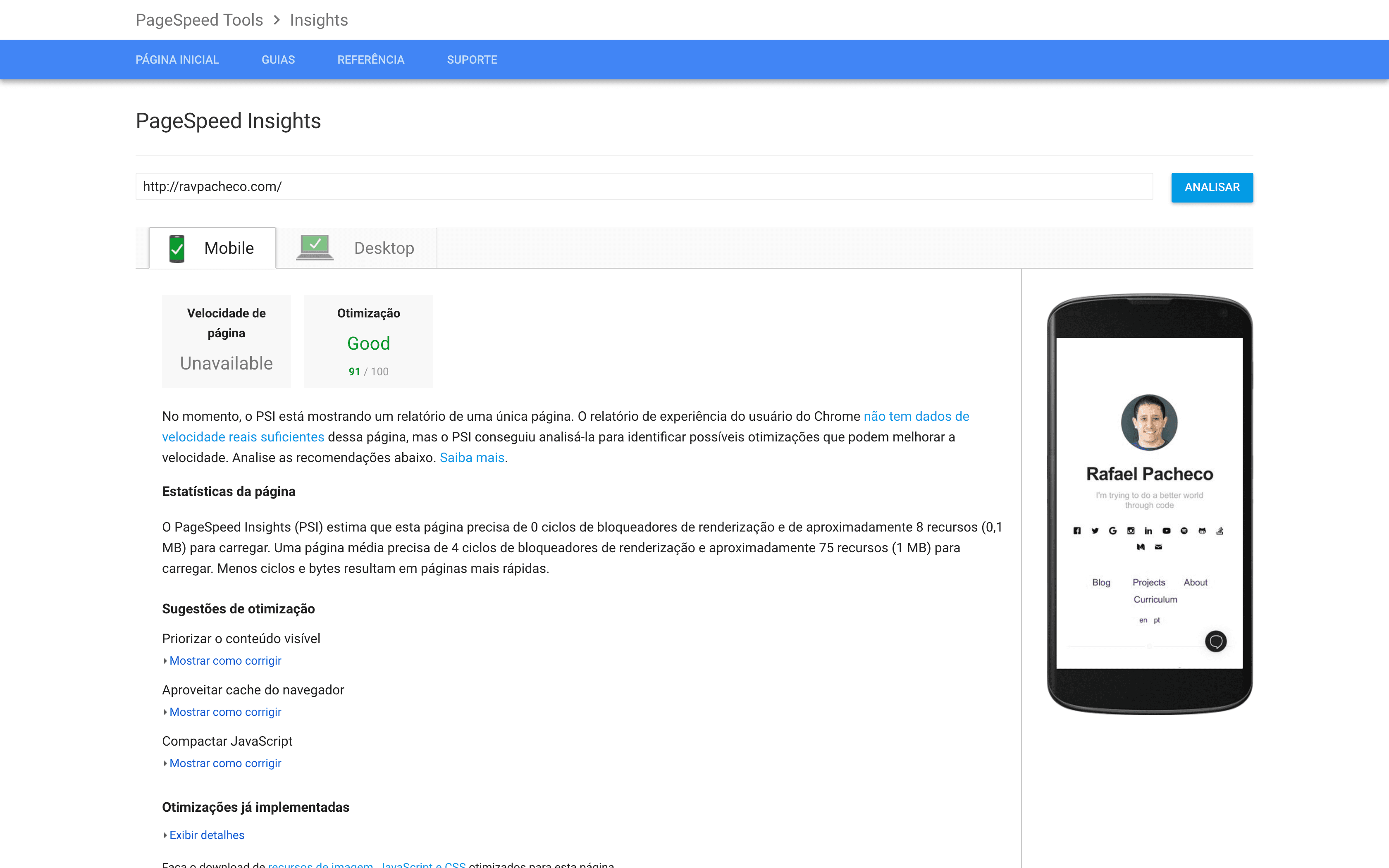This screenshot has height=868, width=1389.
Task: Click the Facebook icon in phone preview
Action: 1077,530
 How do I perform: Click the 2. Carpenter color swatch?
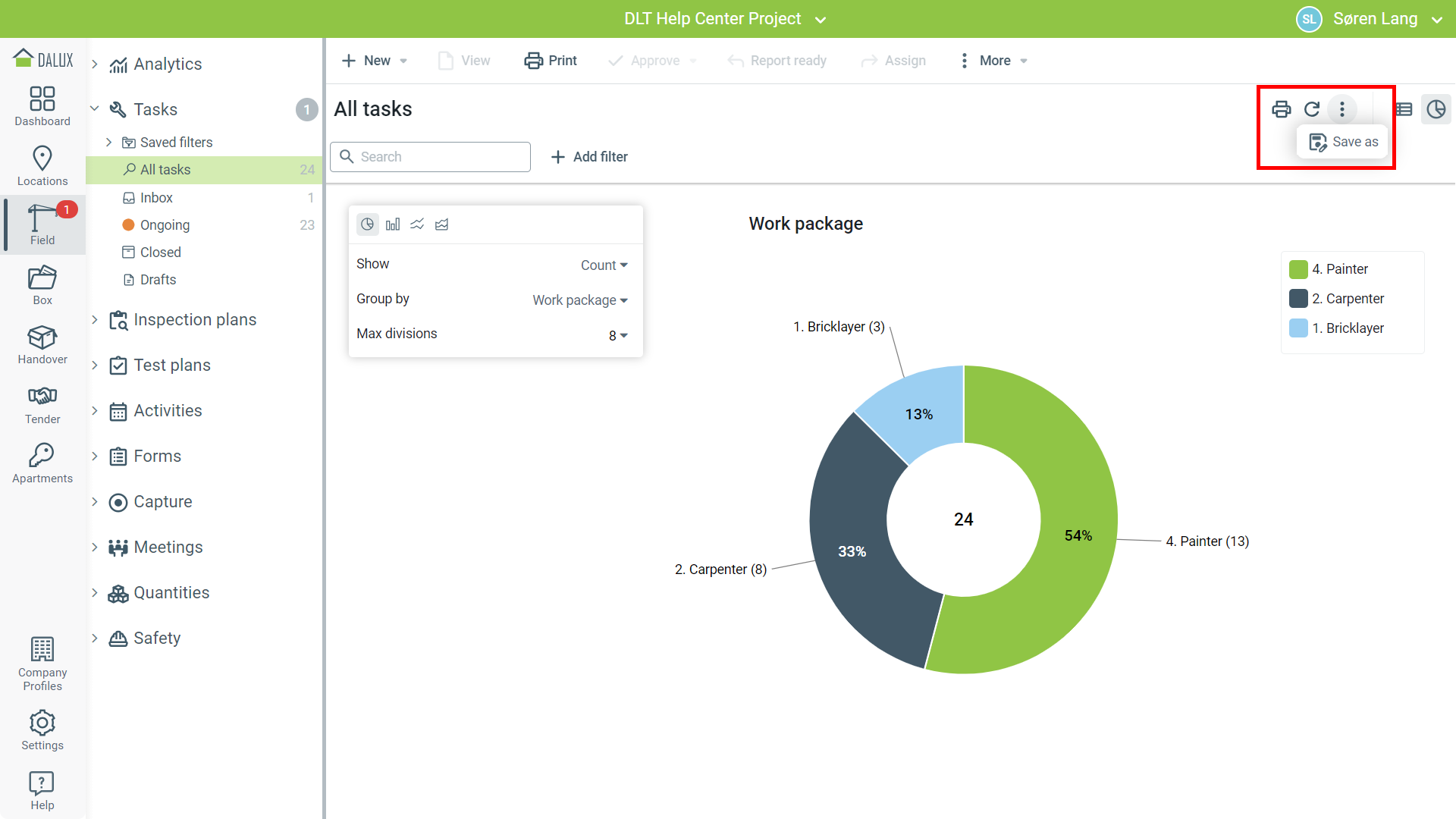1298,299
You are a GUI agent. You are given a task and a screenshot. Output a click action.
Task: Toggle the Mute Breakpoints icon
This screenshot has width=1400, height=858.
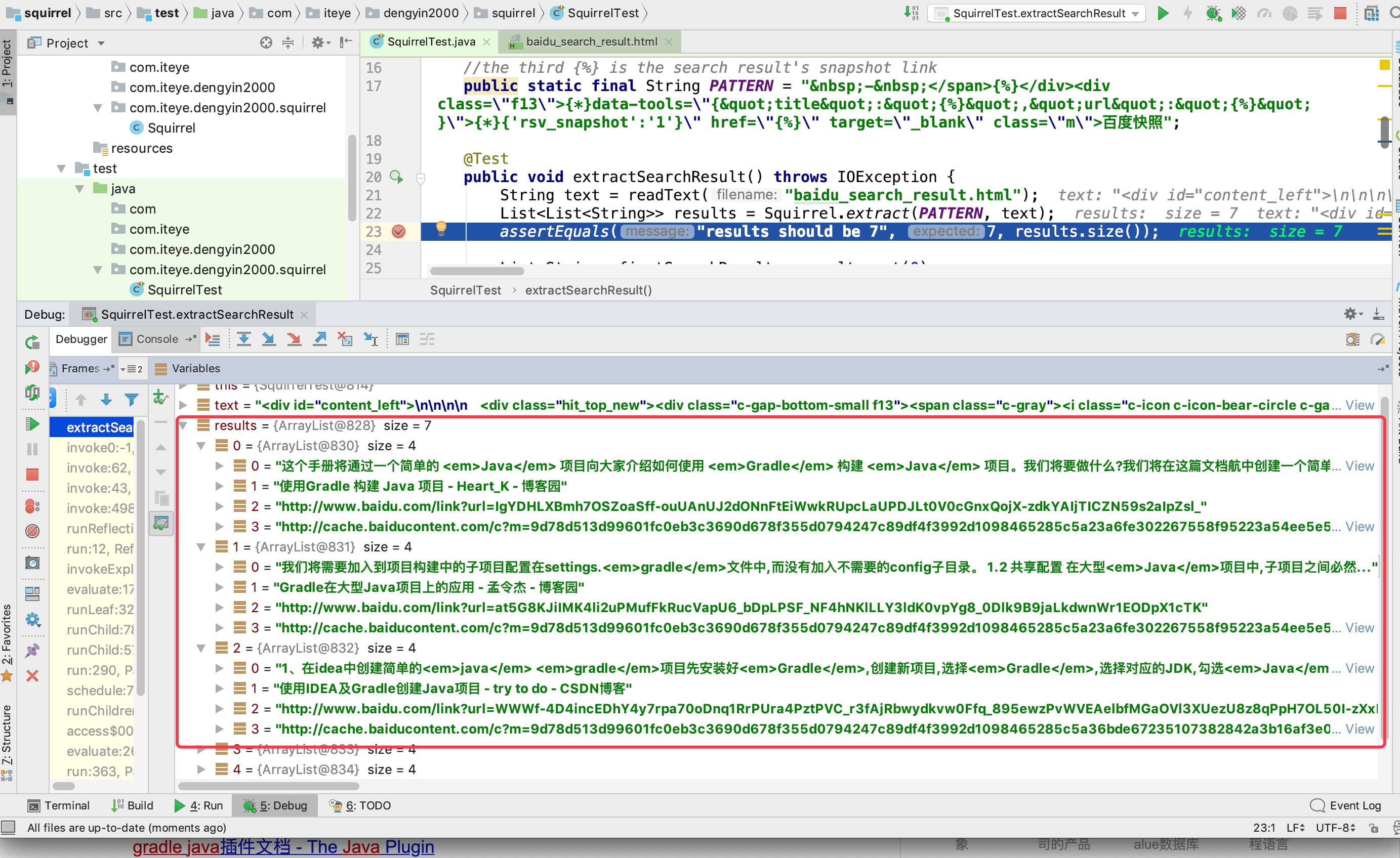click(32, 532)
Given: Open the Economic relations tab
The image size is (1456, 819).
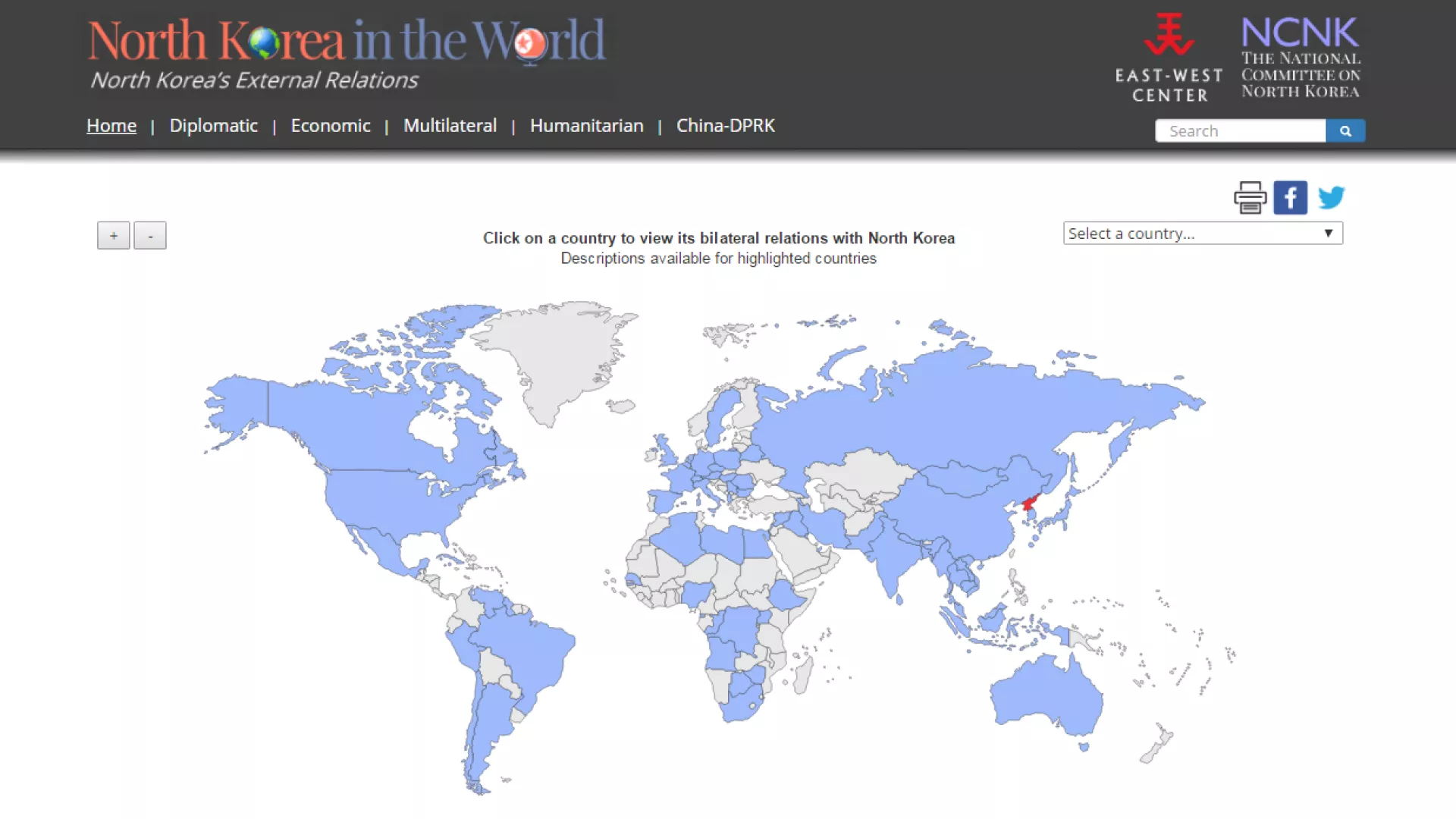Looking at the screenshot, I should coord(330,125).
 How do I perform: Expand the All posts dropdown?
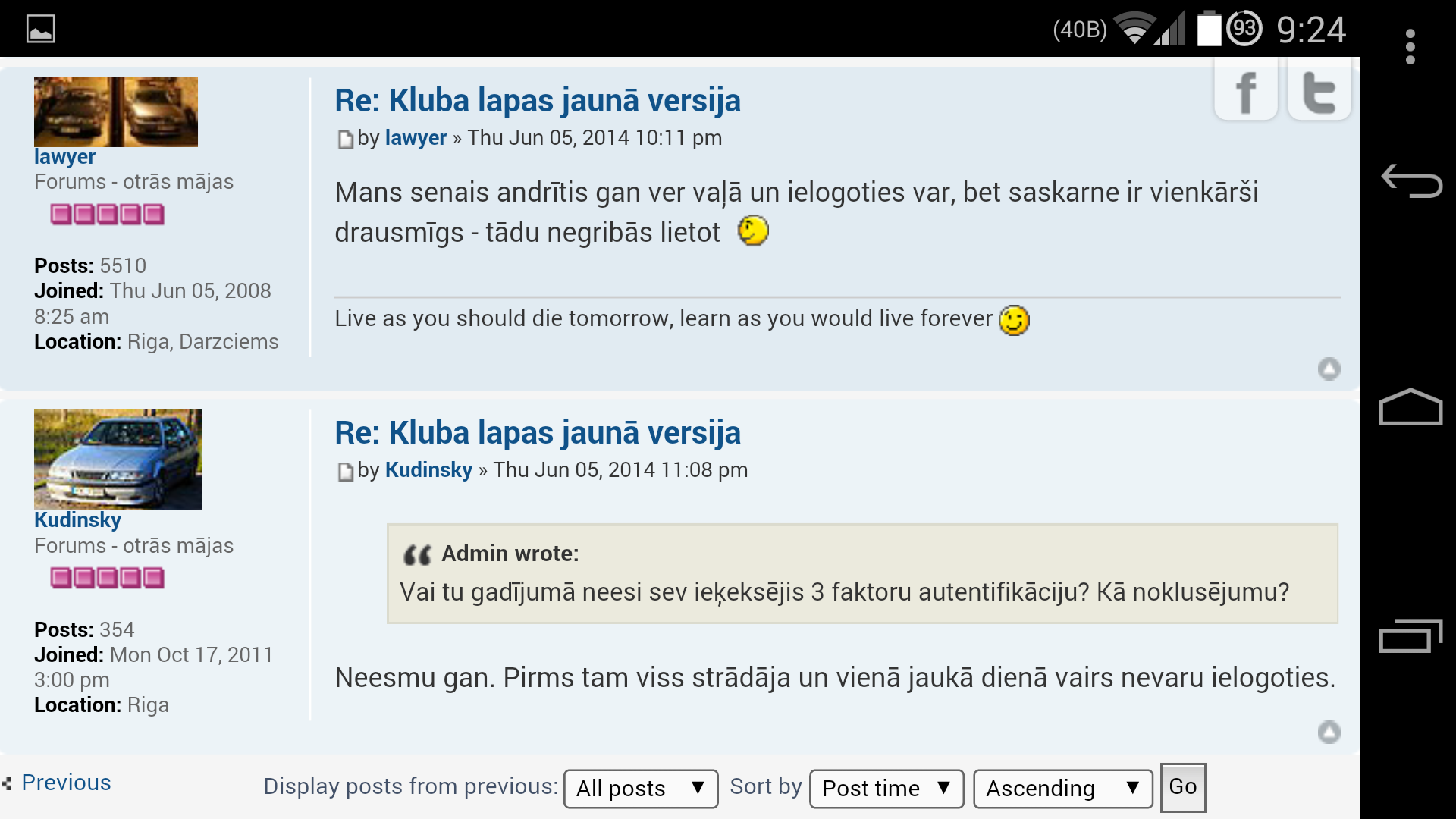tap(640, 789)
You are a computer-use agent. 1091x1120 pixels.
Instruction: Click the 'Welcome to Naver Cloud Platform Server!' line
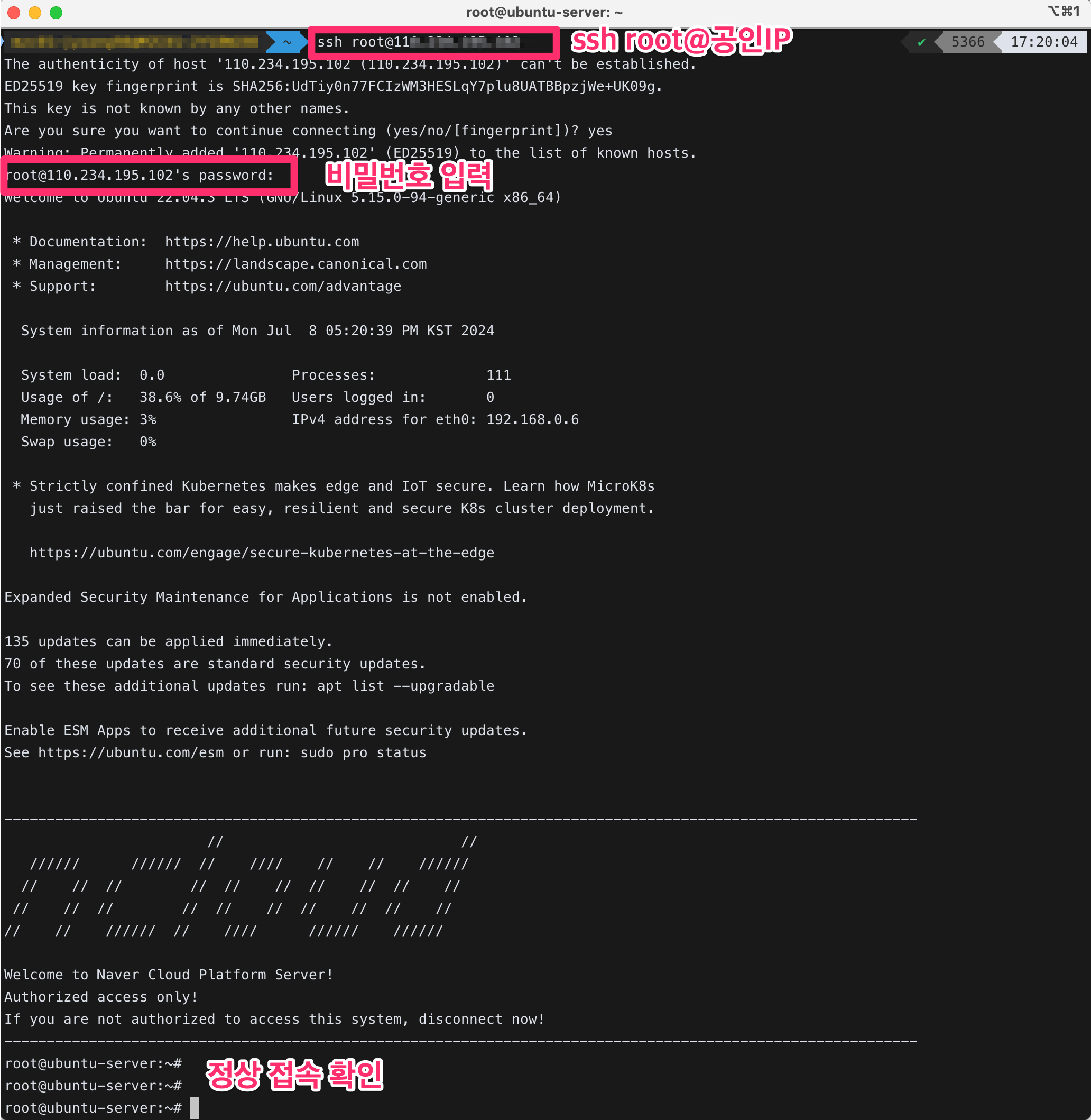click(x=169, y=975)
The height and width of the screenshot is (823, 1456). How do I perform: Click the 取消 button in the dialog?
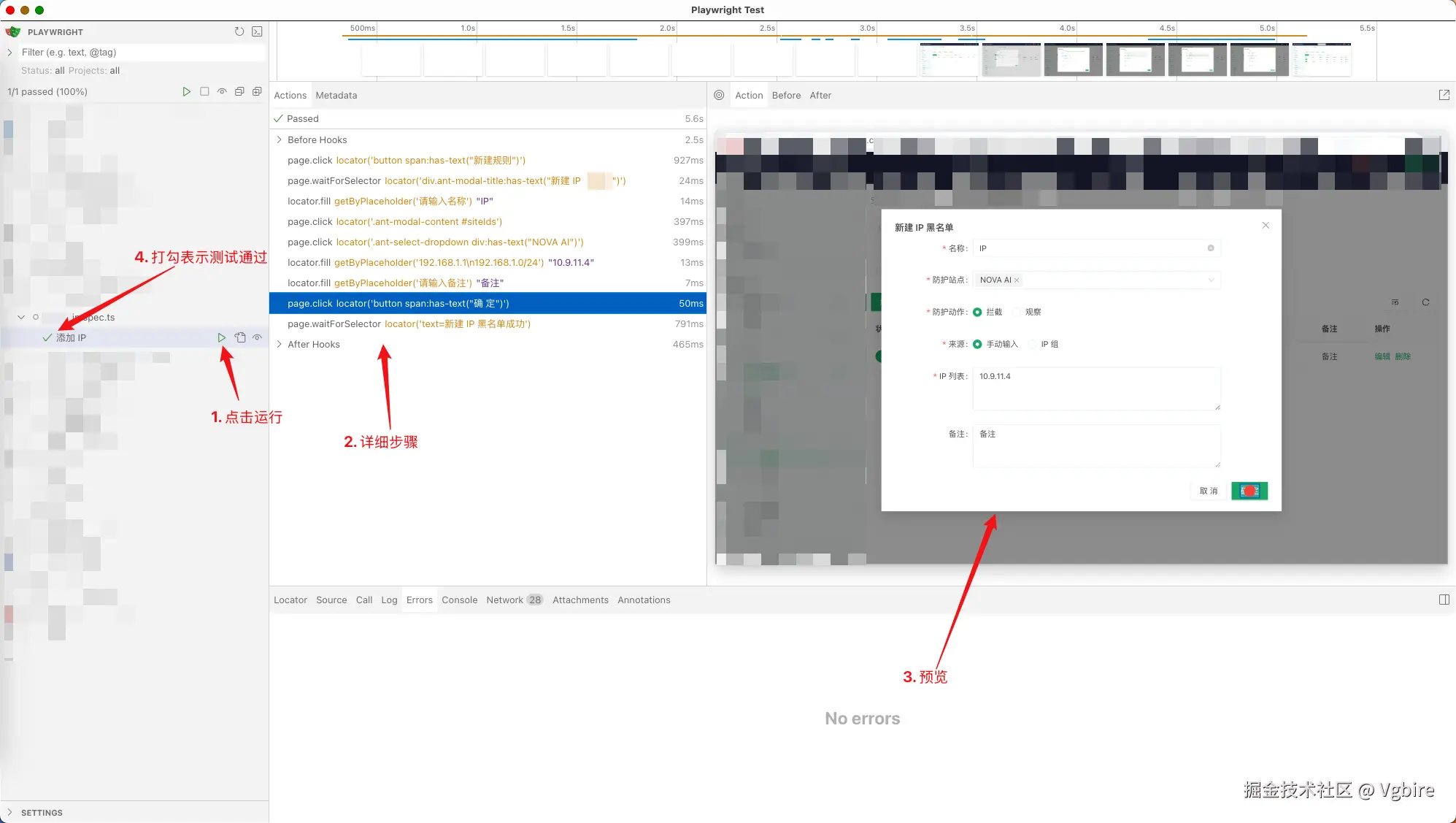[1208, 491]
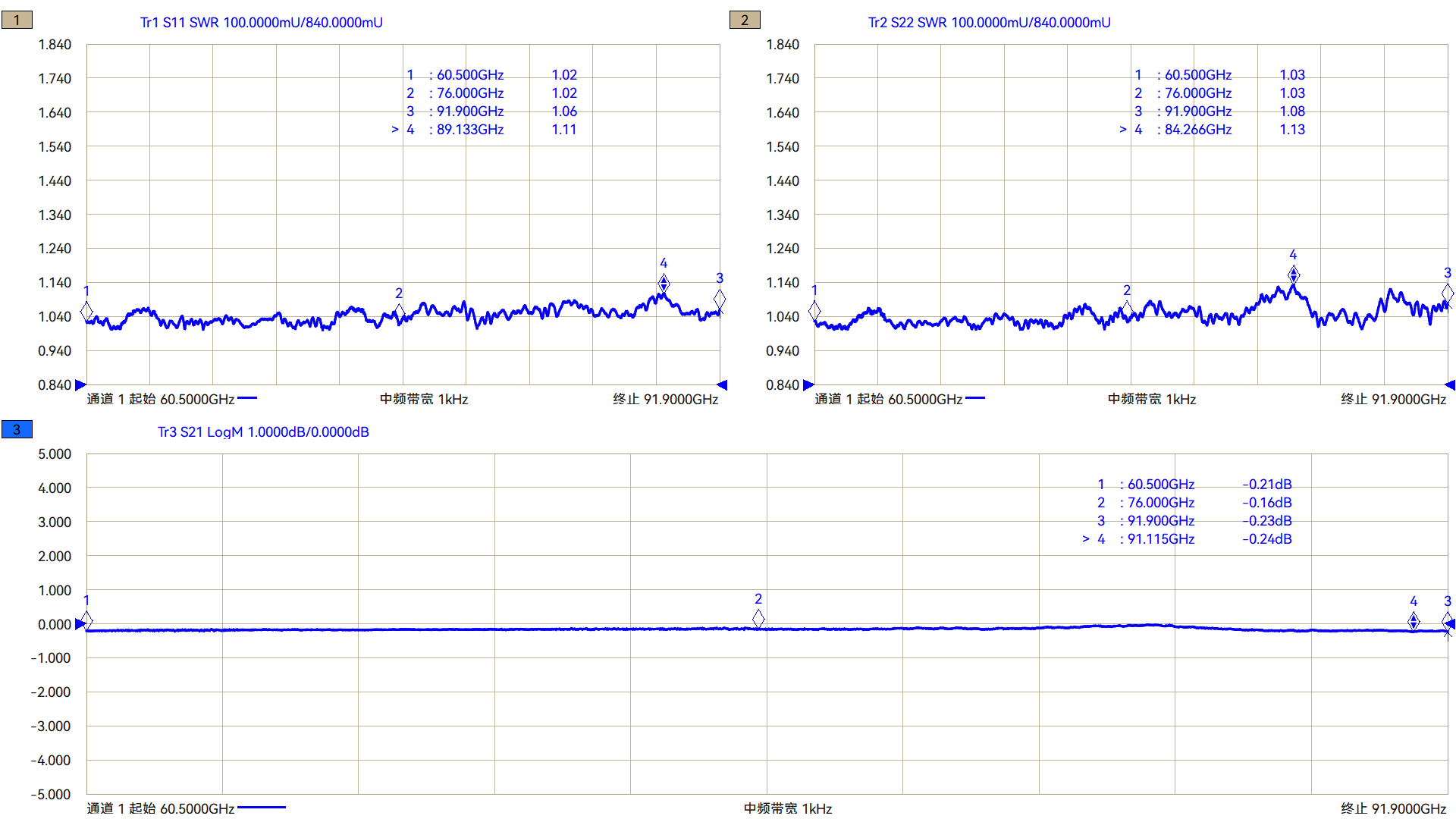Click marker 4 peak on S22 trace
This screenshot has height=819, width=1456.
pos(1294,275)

----

Could you write out again, exactly, the lines from the line containing "Given: Open the Economic relations tab" through the last line of the records above? Leave out the pictures.

--- SOLUTION TO THIS EXERCISE ---
Given: Open the Economic relations tab
The image size is (1456, 819).
Looking at the screenshot, I should coord(330,125).
 How do I perform: Expand the All posts dropdown?
tap(640, 789)
You are a computer-use agent. 1091x1120 pixels.
Instruction: Click the 'Welcome to Naver Cloud Platform Server!' line
click(x=169, y=975)
The height and width of the screenshot is (823, 1456). How do I perform: Click the 取消 button in the dialog?
[1208, 491]
Click marker 4 peak on S22 trace
This screenshot has height=819, width=1456.
pos(1294,275)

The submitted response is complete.